Much of science and mathematics requires creativity. No scientist or mathematician enters their respective professions to stick to the status quo. Instead, they want to sit on the frontier of knowledge and advance our collective discoveries of the world. As something that fuses elements of both, therefore, chemical engineering clearly requires creative insight. Meanwhile, advances in computer science, data integration and electronics within the engineering field has expanded the capacity for innovative thinking.
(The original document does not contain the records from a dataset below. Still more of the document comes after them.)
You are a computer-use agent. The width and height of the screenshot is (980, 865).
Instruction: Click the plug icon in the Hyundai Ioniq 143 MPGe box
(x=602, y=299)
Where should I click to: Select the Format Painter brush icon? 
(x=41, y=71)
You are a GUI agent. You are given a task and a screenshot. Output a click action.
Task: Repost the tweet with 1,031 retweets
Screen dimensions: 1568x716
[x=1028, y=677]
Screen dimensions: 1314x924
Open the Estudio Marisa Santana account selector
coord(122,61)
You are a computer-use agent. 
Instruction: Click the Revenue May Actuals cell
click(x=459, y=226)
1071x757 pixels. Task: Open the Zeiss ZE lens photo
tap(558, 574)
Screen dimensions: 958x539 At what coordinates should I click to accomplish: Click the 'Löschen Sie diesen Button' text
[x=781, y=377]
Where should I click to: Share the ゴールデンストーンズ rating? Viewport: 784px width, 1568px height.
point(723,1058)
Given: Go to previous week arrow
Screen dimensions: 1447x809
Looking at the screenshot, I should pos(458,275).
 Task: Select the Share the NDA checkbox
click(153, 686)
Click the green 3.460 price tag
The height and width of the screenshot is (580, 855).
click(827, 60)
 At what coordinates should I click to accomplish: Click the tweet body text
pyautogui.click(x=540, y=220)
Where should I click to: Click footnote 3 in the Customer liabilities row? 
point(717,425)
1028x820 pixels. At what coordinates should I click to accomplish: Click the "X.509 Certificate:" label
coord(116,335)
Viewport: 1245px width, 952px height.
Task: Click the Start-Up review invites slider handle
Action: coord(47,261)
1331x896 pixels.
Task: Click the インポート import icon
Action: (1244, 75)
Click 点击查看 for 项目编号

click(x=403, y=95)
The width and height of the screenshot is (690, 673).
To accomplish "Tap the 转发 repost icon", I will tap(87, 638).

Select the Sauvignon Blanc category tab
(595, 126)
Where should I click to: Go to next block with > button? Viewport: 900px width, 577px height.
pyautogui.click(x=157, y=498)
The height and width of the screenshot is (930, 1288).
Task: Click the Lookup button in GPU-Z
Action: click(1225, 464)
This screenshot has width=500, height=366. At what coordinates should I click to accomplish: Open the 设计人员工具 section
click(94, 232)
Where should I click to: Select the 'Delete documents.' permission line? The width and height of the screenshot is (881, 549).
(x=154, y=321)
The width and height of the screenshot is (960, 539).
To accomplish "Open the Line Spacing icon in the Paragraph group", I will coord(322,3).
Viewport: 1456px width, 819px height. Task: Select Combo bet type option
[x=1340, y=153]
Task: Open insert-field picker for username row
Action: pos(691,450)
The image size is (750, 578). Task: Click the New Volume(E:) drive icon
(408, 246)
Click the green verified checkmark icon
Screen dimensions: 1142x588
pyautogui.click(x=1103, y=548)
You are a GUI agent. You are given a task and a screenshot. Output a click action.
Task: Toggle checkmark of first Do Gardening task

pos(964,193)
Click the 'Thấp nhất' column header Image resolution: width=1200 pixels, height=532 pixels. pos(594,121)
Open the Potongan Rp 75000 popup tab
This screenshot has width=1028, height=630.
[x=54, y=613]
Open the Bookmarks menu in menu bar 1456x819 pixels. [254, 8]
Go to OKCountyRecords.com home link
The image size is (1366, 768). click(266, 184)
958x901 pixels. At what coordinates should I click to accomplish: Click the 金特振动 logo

Creativity is key to a successful chemical engineering career
Indeed, this aptitude is being increasingly recognised by the chemical engineering profession: in its UK-SPEC Chartered Engineer Standard document, for example, the Engineering Council — the UK's regulatory authority for registration of chartered and incorporated engineers — explicitly declares creativity to be a key skill for engineers.
It’s impossible to get a true understanding of the context of chemical engineering without acknowledging the need for improvisation. Chemical engineers rely on their problem-solving abilities just as much as their ability to correctly follow procedures, requiring systems-level thinking that the average person would not understand at an intuitive level. The existence of courses entitled “creativity for chemical engineers” further demonstrates the need for a creative impulse among engineers.
Given that many of the major challenges facing the scientific community in the 21st century — such as sustainable energy resources, water quality issues, and process efficiency in the biotechnology and pharmaceutical industries — are closely linked to chemical engineering, the importance of creativity cannot be understated. Science is a paradigmatic discipline, and it relies on original ideas and creativity to thrust into a new era.